'''

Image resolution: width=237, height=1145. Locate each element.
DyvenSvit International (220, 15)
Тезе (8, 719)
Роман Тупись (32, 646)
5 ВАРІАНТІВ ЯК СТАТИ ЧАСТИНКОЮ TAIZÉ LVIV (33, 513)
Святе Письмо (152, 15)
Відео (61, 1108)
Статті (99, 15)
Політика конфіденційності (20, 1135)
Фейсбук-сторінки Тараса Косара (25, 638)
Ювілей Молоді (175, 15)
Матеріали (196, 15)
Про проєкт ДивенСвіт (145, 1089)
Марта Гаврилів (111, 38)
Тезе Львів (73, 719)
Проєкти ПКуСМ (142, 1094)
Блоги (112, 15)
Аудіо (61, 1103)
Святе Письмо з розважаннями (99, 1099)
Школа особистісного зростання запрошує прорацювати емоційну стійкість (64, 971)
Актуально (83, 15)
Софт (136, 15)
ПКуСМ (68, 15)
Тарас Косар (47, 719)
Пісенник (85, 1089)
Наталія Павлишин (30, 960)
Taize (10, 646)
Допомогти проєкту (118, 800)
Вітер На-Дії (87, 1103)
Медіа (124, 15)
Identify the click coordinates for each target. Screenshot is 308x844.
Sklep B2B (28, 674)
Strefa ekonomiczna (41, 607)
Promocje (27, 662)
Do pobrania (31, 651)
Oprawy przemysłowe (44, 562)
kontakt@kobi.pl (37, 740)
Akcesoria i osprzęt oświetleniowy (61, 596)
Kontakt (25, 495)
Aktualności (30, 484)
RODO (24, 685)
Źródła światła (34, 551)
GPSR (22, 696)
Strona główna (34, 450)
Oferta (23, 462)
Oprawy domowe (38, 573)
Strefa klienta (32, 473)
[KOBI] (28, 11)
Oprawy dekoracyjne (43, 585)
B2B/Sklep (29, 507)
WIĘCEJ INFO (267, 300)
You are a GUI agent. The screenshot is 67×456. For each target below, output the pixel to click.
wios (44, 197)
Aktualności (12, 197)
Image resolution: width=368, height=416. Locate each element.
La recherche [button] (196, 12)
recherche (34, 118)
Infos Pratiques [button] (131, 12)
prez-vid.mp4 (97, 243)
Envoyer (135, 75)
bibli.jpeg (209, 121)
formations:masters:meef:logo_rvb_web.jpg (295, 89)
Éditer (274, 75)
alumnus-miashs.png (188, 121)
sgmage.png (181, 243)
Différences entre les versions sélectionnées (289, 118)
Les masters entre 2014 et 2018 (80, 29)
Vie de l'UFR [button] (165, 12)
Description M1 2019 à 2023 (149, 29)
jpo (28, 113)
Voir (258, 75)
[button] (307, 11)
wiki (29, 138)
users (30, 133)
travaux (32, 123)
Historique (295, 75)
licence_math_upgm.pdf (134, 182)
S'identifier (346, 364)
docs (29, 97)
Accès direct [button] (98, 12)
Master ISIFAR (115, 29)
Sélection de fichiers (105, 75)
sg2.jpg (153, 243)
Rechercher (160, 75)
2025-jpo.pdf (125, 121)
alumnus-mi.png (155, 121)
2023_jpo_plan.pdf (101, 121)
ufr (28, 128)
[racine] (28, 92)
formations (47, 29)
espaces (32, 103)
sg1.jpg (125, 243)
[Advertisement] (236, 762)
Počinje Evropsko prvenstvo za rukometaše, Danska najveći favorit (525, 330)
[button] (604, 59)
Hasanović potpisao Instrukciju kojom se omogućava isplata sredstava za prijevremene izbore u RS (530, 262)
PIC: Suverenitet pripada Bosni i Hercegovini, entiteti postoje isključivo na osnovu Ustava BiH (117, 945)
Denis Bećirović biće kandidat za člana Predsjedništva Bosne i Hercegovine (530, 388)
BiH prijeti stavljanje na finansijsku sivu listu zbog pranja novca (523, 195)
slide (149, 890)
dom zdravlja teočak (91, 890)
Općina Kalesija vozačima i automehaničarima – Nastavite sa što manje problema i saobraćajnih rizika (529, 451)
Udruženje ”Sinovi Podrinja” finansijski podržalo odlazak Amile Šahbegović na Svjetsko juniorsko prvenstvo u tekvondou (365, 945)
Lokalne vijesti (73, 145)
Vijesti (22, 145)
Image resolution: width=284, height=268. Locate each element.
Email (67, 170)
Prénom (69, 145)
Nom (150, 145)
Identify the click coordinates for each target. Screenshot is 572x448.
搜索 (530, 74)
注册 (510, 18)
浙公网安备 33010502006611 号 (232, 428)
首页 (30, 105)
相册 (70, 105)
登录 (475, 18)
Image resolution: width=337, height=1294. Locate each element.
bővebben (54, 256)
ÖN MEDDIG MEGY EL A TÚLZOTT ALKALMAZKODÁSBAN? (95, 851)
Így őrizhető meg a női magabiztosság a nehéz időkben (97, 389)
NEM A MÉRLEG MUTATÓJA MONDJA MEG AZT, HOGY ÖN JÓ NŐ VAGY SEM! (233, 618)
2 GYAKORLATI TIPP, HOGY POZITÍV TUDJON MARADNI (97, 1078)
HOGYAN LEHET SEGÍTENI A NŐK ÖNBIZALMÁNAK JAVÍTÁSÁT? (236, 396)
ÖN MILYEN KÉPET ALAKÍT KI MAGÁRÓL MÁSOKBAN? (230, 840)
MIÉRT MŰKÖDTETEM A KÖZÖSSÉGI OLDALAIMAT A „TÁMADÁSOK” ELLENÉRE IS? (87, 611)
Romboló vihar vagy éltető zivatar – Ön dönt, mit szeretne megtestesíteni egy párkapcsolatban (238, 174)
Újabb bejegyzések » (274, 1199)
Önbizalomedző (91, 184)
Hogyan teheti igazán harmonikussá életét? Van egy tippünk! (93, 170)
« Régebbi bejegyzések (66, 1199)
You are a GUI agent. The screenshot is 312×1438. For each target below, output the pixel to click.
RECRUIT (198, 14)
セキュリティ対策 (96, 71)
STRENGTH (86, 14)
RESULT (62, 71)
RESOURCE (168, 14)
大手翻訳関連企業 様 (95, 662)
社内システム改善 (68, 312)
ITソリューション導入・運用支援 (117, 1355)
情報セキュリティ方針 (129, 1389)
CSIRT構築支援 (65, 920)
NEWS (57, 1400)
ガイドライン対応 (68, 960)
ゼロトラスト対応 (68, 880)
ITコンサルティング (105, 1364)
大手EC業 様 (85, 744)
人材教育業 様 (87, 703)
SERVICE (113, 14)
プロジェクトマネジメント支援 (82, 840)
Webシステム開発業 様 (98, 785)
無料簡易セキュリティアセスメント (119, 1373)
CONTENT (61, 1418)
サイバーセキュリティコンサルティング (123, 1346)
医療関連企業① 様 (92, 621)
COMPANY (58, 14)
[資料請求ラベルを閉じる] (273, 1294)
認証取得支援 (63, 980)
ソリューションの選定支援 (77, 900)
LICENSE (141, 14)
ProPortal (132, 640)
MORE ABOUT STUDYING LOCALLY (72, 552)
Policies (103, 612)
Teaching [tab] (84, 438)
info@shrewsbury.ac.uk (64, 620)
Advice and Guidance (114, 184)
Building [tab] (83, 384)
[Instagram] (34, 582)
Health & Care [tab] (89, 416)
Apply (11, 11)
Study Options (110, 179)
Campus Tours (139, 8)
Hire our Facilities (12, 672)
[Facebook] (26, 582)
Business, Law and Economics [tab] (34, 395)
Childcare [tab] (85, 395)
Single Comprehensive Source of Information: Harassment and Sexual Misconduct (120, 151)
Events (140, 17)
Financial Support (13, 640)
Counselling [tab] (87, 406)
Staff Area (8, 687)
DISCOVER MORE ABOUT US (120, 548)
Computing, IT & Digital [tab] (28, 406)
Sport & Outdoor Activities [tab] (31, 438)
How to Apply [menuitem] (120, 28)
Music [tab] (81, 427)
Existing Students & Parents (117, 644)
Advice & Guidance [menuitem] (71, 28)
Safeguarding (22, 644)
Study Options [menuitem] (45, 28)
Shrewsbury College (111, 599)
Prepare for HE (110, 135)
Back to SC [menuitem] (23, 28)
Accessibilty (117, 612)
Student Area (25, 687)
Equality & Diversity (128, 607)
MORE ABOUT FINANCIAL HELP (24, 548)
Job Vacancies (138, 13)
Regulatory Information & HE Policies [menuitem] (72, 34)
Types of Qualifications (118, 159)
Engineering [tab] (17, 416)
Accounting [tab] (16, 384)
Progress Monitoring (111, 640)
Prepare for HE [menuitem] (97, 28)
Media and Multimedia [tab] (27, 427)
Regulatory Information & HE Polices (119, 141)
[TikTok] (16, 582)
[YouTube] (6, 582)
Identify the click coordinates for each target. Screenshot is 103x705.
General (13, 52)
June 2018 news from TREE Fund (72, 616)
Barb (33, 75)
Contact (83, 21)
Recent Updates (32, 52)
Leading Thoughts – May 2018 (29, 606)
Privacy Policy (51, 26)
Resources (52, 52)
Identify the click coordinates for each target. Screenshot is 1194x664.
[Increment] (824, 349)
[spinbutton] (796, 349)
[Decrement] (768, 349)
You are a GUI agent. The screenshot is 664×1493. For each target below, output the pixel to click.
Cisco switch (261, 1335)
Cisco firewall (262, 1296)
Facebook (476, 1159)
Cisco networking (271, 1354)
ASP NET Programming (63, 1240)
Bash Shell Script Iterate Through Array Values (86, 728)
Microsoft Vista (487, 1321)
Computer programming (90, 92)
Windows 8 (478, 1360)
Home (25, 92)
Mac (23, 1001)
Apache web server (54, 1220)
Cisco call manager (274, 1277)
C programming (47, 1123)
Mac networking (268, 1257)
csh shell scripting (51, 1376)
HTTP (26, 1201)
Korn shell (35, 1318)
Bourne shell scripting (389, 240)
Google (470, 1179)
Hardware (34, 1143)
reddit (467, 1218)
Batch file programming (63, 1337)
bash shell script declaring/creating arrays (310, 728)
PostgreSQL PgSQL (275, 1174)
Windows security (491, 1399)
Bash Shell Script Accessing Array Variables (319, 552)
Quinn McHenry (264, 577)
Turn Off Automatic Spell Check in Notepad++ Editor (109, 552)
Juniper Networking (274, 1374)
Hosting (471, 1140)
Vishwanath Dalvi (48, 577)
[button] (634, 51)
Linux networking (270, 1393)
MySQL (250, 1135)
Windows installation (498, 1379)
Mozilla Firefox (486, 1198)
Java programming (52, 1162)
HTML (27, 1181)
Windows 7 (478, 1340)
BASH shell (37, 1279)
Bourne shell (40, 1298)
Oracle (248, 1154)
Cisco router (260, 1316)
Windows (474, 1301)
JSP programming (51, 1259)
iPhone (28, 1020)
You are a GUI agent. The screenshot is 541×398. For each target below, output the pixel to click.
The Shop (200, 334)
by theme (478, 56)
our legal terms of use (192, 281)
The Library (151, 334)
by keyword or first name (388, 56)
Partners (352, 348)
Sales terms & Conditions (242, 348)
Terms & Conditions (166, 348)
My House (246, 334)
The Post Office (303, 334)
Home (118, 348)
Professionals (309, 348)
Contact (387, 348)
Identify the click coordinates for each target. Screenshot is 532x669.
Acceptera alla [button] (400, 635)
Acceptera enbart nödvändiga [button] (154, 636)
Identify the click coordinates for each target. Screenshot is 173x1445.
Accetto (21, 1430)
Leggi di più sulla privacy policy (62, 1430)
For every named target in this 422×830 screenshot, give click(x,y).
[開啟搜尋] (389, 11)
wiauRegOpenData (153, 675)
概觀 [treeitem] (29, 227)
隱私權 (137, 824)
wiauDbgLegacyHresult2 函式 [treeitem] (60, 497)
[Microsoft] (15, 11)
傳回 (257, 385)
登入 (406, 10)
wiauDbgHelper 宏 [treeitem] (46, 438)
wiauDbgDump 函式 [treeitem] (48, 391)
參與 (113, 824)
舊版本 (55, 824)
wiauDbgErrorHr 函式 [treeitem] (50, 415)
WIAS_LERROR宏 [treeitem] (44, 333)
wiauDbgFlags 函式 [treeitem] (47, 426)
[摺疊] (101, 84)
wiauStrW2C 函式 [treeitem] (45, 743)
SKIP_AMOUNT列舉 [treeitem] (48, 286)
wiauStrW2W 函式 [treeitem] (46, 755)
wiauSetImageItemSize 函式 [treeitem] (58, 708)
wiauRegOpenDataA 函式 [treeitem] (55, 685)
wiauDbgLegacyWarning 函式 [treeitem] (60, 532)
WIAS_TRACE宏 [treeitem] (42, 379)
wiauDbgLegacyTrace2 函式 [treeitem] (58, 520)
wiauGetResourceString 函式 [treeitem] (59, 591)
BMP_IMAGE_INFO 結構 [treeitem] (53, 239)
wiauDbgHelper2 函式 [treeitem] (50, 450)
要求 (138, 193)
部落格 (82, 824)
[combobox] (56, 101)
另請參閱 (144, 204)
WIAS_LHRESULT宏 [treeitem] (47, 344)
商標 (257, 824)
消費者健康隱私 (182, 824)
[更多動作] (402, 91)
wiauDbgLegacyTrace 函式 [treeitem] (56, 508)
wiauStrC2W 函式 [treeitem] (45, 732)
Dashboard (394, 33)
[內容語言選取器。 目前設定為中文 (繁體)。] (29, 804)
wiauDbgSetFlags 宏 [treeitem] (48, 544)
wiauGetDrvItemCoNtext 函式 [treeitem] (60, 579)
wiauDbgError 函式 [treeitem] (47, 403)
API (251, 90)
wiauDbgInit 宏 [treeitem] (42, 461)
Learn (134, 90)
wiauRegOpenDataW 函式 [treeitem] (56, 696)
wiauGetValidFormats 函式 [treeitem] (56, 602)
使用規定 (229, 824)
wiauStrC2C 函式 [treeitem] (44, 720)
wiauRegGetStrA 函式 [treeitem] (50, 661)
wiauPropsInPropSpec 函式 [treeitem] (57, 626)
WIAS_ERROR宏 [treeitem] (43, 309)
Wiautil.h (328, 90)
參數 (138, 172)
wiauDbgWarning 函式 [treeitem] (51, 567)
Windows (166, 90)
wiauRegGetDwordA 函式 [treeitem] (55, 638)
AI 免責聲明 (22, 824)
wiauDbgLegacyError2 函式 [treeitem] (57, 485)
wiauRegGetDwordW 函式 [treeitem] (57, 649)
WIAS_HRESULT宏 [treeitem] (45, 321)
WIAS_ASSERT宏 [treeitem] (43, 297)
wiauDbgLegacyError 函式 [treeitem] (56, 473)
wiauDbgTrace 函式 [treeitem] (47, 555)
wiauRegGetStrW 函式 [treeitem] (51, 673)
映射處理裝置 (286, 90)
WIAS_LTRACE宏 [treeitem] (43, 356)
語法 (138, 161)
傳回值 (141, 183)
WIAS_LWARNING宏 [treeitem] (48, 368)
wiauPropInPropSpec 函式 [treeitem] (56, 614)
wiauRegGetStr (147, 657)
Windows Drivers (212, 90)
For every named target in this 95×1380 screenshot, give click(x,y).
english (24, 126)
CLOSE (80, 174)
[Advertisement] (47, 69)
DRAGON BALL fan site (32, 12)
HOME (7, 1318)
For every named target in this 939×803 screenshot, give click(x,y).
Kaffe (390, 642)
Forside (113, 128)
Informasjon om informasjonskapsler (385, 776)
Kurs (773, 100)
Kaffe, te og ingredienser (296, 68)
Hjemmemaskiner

'''

TASK BRIEF: Take the lines starting at the one containing "Bash Shell Script Accessing" and ending at the one containing "Contact (387, 348)", and reproduce them with "Oracle" swapped for "Oracle Database". Leave everything else unchanged.

FULL ANSWER:
Bash Shell Script Accessing Array Variables (319, 552)
Quinn McHenry (264, 577)
Turn Off Automatic Spell Check in Notepad++ Editor (109, 552)
Juniper Networking (274, 1374)
Hosting (471, 1140)
Vishwanath Dalvi (48, 577)
[button] (634, 51)
Linux networking (270, 1393)
MySQL (250, 1135)
Windows installation (498, 1379)
Mozilla Firefox (486, 1198)
Java programming (52, 1162)
HTML (27, 1181)
Windows 7 (478, 1340)
BASH shell (37, 1279)
Bourne shell (40, 1298)
Oracle Database (248, 1154)
Cisco router (260, 1316)
Windows (474, 1301)
JSP programming (51, 1259)
iPhone (28, 1020)
You are a GUI agent. The screenshot is 541×398. For each target below, output the pixel to click.
The Shop (200, 334)
by theme (478, 56)
our legal terms of use (192, 281)
The Library (151, 334)
by keyword or first name (388, 56)
Partners (352, 348)
Sales terms & Conditions (242, 348)
Terms & Conditions (166, 348)
My House (246, 334)
The Post Office (303, 334)
Home (118, 348)
Professionals (309, 348)
Contact (387, 348)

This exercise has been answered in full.